#### [Data items]
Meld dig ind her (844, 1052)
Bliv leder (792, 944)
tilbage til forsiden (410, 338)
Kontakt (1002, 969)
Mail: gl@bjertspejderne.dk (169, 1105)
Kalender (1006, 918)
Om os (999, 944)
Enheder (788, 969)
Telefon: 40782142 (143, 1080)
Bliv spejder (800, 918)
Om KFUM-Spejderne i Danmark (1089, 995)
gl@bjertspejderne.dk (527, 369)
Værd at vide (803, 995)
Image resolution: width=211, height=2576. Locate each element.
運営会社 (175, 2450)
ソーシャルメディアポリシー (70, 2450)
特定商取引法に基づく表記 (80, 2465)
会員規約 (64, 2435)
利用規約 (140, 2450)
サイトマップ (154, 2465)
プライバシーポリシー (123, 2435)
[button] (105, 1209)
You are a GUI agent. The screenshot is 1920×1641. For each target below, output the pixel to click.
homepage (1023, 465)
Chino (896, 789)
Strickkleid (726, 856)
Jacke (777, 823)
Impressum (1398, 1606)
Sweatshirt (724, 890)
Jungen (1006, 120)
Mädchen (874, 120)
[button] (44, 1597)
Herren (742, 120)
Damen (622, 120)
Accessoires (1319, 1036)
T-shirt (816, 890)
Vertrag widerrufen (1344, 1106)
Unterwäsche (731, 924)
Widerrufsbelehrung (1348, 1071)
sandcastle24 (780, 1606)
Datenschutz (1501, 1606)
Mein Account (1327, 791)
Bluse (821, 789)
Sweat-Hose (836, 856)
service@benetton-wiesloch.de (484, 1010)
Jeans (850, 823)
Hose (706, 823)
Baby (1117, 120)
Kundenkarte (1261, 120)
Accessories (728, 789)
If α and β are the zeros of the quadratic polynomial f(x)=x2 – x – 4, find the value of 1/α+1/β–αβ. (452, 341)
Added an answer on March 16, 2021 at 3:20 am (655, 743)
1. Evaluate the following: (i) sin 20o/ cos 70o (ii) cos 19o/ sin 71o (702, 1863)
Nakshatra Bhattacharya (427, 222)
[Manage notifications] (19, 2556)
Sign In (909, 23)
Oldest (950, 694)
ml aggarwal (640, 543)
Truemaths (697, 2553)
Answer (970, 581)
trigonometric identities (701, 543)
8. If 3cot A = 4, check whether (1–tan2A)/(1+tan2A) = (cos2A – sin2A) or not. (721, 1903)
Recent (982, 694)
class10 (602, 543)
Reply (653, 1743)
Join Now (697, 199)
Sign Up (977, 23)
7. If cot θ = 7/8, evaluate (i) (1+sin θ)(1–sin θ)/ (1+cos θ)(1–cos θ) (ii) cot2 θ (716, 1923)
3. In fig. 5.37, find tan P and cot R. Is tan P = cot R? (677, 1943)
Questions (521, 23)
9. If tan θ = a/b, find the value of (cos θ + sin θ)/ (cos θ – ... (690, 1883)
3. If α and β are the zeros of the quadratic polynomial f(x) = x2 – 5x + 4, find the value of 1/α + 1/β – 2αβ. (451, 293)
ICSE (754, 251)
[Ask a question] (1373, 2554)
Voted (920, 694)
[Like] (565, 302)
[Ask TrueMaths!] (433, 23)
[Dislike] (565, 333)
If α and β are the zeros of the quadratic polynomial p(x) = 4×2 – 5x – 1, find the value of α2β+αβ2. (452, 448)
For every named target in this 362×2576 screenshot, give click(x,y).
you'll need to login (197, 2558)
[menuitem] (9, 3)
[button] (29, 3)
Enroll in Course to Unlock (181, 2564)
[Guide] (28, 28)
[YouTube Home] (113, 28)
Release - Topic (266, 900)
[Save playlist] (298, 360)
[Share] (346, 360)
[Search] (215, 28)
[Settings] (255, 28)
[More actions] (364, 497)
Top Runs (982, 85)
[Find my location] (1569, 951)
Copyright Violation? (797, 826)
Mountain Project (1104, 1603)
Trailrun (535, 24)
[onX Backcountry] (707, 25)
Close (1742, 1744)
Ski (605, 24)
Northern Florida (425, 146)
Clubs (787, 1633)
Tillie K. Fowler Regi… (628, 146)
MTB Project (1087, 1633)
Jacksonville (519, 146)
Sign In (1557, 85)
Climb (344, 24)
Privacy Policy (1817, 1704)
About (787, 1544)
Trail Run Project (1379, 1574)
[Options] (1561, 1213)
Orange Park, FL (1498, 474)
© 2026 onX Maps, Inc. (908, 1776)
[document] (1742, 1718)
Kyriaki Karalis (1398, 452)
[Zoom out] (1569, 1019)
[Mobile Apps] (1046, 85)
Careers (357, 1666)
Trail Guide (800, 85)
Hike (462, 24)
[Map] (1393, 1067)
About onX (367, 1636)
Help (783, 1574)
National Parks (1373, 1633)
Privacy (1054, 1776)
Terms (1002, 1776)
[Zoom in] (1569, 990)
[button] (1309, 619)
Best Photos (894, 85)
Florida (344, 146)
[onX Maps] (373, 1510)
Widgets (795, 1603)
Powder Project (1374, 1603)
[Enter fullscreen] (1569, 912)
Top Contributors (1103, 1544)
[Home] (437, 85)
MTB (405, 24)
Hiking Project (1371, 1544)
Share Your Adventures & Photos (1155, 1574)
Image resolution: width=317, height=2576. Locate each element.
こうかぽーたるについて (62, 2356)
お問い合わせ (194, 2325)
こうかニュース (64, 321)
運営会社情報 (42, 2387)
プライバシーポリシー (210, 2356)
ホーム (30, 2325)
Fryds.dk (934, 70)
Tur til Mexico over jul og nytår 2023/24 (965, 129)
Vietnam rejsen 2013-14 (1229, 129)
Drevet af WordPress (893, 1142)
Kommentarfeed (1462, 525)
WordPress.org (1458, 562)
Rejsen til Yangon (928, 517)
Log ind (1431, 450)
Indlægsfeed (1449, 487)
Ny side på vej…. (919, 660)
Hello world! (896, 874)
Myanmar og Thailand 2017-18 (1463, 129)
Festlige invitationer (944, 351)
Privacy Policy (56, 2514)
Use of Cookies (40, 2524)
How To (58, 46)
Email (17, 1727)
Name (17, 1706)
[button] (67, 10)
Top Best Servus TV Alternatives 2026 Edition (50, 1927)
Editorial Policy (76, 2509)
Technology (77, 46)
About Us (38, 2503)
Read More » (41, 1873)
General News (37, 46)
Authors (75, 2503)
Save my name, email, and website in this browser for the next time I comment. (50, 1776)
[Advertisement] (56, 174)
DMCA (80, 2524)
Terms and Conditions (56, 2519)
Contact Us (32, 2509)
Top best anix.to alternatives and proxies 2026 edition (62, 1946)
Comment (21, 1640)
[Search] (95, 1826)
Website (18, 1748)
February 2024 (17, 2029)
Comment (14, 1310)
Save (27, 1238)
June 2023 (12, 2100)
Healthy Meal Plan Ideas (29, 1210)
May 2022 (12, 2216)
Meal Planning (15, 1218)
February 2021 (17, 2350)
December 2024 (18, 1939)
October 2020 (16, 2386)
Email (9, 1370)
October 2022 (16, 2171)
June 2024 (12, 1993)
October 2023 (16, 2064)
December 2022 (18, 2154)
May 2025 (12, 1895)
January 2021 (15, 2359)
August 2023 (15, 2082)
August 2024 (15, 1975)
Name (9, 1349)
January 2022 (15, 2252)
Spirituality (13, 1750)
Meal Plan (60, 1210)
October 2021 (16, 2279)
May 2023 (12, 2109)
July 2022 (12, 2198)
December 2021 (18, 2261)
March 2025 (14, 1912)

#### [ACTION ITEM]
Beginning at the line with "Hose (706, 823)" and ending at the line with "Questions (521, 23)", reproduce each line of the data above exactly, and add no other lines.

#### [RESPONSE TO THIS TASK]
Hose (706, 823)
Baby (1117, 120)
Kundenkarte (1261, 120)
Accessories (728, 789)
If α and β are the zeros of the quadratic polynomial f(x)=x2 – x – 4, find the value of 1/α+1/β–αβ. (452, 341)
Added an answer on March 16, 2021 at 3:20 am (655, 743)
1. Evaluate the following: (i) sin 20o/ cos 70o (ii) cos 19o/ sin 71o (702, 1863)
Nakshatra Bhattacharya (427, 222)
[Manage notifications] (19, 2556)
Sign In (909, 23)
Oldest (950, 694)
ml aggarwal (640, 543)
Truemaths (697, 2553)
Answer (970, 581)
trigonometric identities (701, 543)
8. If 3cot A = 4, check whether (1–tan2A)/(1+tan2A) = (cos2A – sin2A) or not. (721, 1903)
Recent (982, 694)
class10 (602, 543)
Reply (653, 1743)
Join Now (697, 199)
Sign Up (977, 23)
7. If cot θ = 7/8, evaluate (i) (1+sin θ)(1–sin θ)/ (1+cos θ)(1–cos θ) (ii) cot2 θ (716, 1923)
3. In fig. 5.37, find tan P and cot R. Is tan P = cot R? (677, 1943)
Questions (521, 23)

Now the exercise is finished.